In Hawley v. Luminar Leisure Ltd the Court of Appeal held that a nightclub which subcontracted its security to another company could be deemed to be a temporary employee of that company. The employee was subject to the nightclub’s code of conduct and was supervised by the nightclub’s manager. Where a Company exercises sufficient practical control over a sub-contractor/sub-contractor’s employee the Courts may make the Company a ‘temporarily deemed employer’ for the purpose of liability.

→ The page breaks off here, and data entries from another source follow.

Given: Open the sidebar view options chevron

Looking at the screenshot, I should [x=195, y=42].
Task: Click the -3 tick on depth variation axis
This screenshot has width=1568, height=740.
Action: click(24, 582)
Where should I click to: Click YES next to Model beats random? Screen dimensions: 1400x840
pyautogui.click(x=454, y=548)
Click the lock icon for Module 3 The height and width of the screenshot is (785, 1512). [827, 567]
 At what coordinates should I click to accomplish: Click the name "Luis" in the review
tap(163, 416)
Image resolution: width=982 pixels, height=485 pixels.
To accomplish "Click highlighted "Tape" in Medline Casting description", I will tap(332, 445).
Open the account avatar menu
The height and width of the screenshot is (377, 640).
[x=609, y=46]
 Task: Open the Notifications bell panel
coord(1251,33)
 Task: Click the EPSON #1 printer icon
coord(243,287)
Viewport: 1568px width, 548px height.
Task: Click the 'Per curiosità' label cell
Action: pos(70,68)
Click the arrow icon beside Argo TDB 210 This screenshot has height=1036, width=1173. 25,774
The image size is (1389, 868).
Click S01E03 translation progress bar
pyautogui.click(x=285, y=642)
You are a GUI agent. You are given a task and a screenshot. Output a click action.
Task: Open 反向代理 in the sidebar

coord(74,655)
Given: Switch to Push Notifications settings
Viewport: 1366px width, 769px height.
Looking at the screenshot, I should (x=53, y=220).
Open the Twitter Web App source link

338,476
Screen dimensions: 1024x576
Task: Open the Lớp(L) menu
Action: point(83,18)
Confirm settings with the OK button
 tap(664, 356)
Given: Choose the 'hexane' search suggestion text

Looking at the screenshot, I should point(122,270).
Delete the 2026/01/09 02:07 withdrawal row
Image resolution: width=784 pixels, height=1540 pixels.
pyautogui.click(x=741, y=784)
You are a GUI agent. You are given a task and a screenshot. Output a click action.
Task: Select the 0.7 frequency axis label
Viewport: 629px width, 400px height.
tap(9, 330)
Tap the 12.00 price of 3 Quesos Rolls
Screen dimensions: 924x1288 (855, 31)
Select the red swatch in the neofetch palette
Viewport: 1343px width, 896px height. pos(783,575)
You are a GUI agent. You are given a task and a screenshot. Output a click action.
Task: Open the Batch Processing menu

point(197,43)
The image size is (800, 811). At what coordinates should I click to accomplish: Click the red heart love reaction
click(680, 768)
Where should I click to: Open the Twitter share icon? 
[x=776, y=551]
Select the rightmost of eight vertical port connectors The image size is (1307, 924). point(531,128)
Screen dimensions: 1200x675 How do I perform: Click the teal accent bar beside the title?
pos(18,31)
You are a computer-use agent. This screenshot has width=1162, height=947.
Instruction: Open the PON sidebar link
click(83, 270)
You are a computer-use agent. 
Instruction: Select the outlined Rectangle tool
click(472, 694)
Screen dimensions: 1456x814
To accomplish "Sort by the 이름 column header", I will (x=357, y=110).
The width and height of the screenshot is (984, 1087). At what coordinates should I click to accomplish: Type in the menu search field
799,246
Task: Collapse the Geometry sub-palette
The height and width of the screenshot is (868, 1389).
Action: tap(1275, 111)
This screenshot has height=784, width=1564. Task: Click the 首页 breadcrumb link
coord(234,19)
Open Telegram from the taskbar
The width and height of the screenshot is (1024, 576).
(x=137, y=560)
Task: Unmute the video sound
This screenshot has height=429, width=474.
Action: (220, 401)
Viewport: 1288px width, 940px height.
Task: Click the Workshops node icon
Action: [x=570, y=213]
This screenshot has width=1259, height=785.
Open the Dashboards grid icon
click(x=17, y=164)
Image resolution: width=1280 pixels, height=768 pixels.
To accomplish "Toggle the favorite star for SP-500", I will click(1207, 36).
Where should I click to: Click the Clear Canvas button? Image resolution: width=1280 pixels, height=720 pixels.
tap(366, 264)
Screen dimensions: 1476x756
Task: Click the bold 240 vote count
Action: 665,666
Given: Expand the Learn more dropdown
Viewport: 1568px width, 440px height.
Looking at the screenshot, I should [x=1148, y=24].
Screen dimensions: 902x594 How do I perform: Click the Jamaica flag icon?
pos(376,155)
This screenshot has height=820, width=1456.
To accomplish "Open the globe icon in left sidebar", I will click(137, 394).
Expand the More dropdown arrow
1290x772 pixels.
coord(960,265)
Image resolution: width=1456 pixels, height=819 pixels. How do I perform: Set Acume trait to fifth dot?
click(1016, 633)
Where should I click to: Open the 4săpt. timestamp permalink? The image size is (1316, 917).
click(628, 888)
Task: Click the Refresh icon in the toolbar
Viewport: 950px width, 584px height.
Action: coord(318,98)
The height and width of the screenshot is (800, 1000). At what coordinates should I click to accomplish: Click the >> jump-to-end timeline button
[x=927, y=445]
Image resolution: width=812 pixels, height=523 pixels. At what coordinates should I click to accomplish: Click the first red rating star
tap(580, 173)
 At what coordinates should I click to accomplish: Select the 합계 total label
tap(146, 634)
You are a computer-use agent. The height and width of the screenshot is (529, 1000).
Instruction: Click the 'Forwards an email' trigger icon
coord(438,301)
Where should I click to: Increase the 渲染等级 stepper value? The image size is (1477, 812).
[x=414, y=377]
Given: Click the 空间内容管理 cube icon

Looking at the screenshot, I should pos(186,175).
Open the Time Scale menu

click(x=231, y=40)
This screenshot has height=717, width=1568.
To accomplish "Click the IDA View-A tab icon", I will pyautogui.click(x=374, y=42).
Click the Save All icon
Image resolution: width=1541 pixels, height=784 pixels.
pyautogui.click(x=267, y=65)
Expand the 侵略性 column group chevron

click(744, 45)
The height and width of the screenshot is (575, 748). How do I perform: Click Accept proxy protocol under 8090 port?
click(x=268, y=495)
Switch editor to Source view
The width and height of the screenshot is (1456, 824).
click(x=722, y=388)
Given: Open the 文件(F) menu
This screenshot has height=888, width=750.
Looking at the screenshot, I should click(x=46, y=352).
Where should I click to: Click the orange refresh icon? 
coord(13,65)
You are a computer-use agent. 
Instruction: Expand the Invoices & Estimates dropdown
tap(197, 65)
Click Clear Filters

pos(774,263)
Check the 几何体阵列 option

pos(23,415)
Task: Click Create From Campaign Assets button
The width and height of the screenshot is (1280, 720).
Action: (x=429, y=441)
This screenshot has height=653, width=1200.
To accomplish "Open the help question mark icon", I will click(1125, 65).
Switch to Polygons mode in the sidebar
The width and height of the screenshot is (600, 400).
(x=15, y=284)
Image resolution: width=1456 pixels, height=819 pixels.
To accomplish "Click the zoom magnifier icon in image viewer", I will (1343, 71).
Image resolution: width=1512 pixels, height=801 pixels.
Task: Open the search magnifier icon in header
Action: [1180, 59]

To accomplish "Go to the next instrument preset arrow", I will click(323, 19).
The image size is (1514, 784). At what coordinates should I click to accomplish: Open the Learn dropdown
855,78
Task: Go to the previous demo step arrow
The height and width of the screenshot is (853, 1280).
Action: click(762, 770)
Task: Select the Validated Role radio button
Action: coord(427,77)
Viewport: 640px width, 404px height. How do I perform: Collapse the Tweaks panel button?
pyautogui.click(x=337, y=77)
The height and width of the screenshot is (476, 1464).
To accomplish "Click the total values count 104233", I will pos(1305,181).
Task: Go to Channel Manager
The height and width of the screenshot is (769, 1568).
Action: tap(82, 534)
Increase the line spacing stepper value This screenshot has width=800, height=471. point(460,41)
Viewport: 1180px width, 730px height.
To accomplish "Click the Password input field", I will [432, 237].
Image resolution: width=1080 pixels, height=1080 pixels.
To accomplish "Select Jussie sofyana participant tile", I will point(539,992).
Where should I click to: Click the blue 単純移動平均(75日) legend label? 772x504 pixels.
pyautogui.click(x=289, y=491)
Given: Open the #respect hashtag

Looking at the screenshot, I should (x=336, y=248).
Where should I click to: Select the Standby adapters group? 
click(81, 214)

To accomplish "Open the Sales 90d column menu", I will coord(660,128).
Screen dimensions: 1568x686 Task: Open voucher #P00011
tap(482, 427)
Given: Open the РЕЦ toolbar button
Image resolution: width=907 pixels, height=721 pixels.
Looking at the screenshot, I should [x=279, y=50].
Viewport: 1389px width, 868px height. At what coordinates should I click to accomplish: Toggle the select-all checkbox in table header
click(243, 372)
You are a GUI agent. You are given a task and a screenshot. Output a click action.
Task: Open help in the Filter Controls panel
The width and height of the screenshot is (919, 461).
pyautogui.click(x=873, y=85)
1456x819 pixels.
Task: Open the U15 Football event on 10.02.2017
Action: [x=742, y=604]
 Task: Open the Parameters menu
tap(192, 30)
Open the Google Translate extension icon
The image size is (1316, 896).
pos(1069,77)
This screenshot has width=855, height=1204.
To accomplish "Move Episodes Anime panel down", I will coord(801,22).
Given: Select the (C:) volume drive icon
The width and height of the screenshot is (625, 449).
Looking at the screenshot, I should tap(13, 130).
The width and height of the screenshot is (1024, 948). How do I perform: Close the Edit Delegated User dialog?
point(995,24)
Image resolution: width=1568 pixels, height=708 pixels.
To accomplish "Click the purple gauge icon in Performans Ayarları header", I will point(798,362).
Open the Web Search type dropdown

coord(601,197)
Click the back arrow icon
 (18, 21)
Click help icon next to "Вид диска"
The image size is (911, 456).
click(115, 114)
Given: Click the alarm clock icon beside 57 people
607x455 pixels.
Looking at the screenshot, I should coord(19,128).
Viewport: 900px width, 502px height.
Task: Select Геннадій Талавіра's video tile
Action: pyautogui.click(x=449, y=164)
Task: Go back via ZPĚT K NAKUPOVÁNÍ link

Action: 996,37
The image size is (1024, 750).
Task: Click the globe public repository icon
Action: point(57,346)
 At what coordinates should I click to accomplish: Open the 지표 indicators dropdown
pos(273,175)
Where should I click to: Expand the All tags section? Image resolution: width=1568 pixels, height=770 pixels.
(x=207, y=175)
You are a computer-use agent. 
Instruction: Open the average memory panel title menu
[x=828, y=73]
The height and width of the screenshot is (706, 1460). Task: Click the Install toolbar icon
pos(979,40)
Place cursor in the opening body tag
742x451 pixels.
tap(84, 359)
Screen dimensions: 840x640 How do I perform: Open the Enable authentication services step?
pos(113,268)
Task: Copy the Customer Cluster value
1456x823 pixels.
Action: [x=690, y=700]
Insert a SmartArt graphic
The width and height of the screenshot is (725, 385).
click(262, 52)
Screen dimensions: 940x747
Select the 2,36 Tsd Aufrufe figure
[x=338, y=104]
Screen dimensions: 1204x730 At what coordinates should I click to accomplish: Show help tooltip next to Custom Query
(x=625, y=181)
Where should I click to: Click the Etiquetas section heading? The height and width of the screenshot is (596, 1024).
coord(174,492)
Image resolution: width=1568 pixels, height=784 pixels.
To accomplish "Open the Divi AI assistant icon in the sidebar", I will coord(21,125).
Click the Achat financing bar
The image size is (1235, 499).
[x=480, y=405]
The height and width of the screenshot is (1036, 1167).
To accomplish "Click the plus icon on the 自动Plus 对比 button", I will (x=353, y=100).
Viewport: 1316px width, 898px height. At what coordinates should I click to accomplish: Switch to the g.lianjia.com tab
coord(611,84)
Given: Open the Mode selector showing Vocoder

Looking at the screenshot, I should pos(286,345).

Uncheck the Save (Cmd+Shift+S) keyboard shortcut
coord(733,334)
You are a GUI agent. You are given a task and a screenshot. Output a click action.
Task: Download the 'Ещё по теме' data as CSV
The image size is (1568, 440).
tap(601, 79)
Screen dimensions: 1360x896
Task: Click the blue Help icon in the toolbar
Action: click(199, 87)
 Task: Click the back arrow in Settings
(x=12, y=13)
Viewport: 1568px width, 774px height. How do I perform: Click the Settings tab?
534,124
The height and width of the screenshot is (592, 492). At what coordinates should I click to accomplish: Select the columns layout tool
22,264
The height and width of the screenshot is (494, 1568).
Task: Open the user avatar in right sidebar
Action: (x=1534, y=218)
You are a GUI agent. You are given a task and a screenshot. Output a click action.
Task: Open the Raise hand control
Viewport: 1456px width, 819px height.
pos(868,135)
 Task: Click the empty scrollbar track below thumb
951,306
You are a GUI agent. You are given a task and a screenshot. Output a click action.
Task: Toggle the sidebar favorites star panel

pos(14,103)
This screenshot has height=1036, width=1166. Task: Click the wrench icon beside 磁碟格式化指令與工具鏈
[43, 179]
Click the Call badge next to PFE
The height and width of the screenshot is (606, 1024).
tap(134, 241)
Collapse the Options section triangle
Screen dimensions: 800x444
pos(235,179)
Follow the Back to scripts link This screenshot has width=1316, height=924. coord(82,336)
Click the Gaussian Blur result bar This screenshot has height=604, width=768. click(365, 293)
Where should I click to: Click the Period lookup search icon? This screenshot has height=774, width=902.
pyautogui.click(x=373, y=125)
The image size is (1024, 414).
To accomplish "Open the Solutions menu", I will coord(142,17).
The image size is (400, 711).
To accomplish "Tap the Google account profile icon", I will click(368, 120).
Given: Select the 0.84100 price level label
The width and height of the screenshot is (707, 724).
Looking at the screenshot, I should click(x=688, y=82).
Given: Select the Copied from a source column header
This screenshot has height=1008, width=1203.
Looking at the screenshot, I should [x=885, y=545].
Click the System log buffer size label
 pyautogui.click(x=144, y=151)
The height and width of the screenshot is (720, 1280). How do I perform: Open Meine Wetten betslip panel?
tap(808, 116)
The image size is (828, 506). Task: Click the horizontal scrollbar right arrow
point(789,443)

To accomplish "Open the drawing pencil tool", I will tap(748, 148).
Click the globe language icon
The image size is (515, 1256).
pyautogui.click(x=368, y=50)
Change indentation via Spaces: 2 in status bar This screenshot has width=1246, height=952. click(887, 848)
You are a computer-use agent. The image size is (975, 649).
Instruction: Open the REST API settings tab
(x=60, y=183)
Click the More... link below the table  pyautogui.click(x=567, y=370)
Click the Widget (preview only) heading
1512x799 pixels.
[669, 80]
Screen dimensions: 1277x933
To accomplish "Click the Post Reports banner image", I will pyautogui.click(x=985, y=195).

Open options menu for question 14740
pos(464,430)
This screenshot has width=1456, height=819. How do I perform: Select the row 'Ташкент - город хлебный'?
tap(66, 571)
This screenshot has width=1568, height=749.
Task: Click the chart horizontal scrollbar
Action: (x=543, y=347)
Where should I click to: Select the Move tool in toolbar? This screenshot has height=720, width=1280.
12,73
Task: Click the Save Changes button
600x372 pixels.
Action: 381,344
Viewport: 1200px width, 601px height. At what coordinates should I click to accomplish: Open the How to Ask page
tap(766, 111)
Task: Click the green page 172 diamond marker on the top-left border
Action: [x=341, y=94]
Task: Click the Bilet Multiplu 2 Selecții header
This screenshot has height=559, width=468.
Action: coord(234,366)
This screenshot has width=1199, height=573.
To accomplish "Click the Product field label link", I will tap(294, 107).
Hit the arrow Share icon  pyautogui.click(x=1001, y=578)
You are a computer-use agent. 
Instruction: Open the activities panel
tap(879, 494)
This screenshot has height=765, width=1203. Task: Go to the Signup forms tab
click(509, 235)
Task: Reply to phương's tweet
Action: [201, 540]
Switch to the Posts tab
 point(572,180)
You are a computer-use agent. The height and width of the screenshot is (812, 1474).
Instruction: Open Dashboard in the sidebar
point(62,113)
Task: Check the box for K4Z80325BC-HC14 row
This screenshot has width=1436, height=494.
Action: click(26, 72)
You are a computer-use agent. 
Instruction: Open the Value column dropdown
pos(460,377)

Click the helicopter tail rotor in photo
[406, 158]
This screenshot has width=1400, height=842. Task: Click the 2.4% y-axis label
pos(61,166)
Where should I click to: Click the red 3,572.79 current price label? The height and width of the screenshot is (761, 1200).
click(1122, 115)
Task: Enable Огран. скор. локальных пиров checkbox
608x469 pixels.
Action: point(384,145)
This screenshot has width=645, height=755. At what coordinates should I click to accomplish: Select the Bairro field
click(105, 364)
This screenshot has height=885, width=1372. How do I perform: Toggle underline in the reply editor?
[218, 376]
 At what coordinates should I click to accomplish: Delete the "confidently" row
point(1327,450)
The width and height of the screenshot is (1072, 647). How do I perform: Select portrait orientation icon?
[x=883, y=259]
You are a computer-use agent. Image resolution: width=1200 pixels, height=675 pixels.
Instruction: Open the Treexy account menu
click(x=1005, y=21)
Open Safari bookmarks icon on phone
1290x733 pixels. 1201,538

Important factors taken into account are whether the person was subject to the Company’s code of conduct, where they work and how the work has to be done.

5.  Sex Discrimination

Companies that pay staff relating to service may have to scrap schemes after a landmark ruling that they might discriminate against women due to time off having children.  Christine Wilson, an inspector with the Health and Safety Executive, claimed her employer’s pay agreement was unfair because it linked pay to length of service for upto 10 years, resulting in three male collegues in the same role were paid more than Mrs Wilson. The Equality and Human Rights Commission intervened the case arguing that linking salaries to length of service disadvantages women who take time out to have a family and so do not have the same discontinuous length of service as men.

On average men working full time are paid 12.8% more than women though the gap has narrowed from 17.4% a decade ago.